Sulle piattaforme di streaming come Netflix, per esempio, il rapporto tra sonno e tecnologia appare sfaccettato: dal distopico film Awake (2021), che mostra le conseguenze della privazione del sonno dopo una catastrofe che disabilita i dispositivi elettronici, alla docu-serie Headspace Guide to Sleep (2021), che invece evidenzia come la tecnologia possa diventare un’alleata nel migliorare il benessere attraverso tecniche di meditazione e mindfulness.

Questa semplice varietà di rappresentazioni ci invita a riflettere su come il sonno sia al centro di cambiamenti culturali e sociali. Secondo l’Istituto Superiore di Sanità, per esempio, circa un italiano su sette soffre di disturbi legati al riposo, e oltre un terzo dorme meno di sei ore a notte, una tendenza accentuata durante la pandemia (Leggi qui).

Tuttavia, i cambiamenti nei ritmi del sonno non sono un fenomeno esclusivamente recente.  Già nell’Ottocento, durante la Rivoluzione Industriale, il nostro rapporto con il sonno subì una trasformazione significativa: con l’introduzione delle lampade a gas e delle lampadine elettriche, le serate si allungarono, i ritmi di lavoro si intensificarono e il sonno cominciò a essere percepito più come una risorsa da ottimizzare che come un bisogno naturale.

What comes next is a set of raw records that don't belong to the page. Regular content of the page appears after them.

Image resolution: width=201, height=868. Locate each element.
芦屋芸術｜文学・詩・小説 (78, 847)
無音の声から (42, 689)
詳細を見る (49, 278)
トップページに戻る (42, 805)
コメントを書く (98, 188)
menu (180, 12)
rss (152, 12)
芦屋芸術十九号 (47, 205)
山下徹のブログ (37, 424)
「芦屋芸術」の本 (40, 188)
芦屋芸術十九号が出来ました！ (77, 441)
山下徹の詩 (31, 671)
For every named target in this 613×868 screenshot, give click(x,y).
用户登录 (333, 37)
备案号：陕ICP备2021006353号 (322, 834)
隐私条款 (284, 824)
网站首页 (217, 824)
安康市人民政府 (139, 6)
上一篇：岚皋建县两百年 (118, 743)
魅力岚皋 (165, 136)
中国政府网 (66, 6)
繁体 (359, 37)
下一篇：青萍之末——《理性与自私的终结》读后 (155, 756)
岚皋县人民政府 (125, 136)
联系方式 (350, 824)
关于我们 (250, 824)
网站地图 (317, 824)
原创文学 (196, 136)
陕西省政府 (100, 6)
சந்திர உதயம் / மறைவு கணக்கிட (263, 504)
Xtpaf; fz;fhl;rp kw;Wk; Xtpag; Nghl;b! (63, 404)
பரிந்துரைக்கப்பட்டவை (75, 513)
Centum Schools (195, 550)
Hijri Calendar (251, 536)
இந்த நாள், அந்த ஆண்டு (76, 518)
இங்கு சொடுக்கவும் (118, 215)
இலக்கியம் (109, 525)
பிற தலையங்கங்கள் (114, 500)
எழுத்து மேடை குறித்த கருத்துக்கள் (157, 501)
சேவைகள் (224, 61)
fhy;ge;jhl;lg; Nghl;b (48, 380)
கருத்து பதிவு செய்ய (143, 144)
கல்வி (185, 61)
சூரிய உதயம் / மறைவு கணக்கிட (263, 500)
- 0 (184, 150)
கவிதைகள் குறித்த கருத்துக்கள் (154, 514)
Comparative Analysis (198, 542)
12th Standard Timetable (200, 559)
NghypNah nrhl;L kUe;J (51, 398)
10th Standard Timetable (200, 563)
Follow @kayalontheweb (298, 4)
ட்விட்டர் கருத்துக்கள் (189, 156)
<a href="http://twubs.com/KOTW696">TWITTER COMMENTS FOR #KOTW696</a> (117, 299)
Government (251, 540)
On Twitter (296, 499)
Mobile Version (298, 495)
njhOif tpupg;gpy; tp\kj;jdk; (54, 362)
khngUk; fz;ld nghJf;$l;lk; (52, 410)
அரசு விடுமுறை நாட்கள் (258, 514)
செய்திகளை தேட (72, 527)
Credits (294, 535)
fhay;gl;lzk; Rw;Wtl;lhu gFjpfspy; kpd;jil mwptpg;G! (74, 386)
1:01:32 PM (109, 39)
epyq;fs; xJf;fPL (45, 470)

Oggi la luce blu degli schermi digitali ha effetti simili, ma più invasivi. Inibisce la produzione di melatonina, l’ormone del sonno, e comunica al cervello che è ancora tempo di restare svegli (Leggi qui). In aggiunta, le notifiche sui social stimolano il rilascio di dopamina, rendendo difficile staccarsi dai dispositivi, soprattutto di notte. Fenomeni come la revenge bedtime procrastination descrivono la tendenza a sacrificare il sonno per recuperare il controllo sul proprio tempo libero, spesso consumato scrollando il telefono o guardando serie TV.

La “crisi del sonno” non è solo una questione scientifica, ma anche culturale e sociale, che ci spinge a riflettere sul nostro rapporto con il tempo, il lavoro, la tecnologia e uno stile di vita sempre più sedentario. Forse non possiamo affermare con certezza di vivere una vera “crisi del sonno”, ma possiamo iniziare a riflettere sul significato profondo della parola “crisi”, che dal greco krisis, significa “scelta” o “decisione”. Potremmo trovarci di fronte a un momento di scelta, in cui decidere come gestire il nostro tempo, le nostre abitudini e il rapporto con la tecnologia, per riconquistare equilibrio e migliorare il nostro benessere.

Iniziamo quindi, con le conoscenze a nostra disposizione, a riconsiderare il numero di ore di esposizione alla luce blu e a privilegiare attività più rilassanti prima di andare a dormire, come la lettura di un libro. Dopotutto, sono le piccole scelte quotidiane a fare la differenza (vedi qui).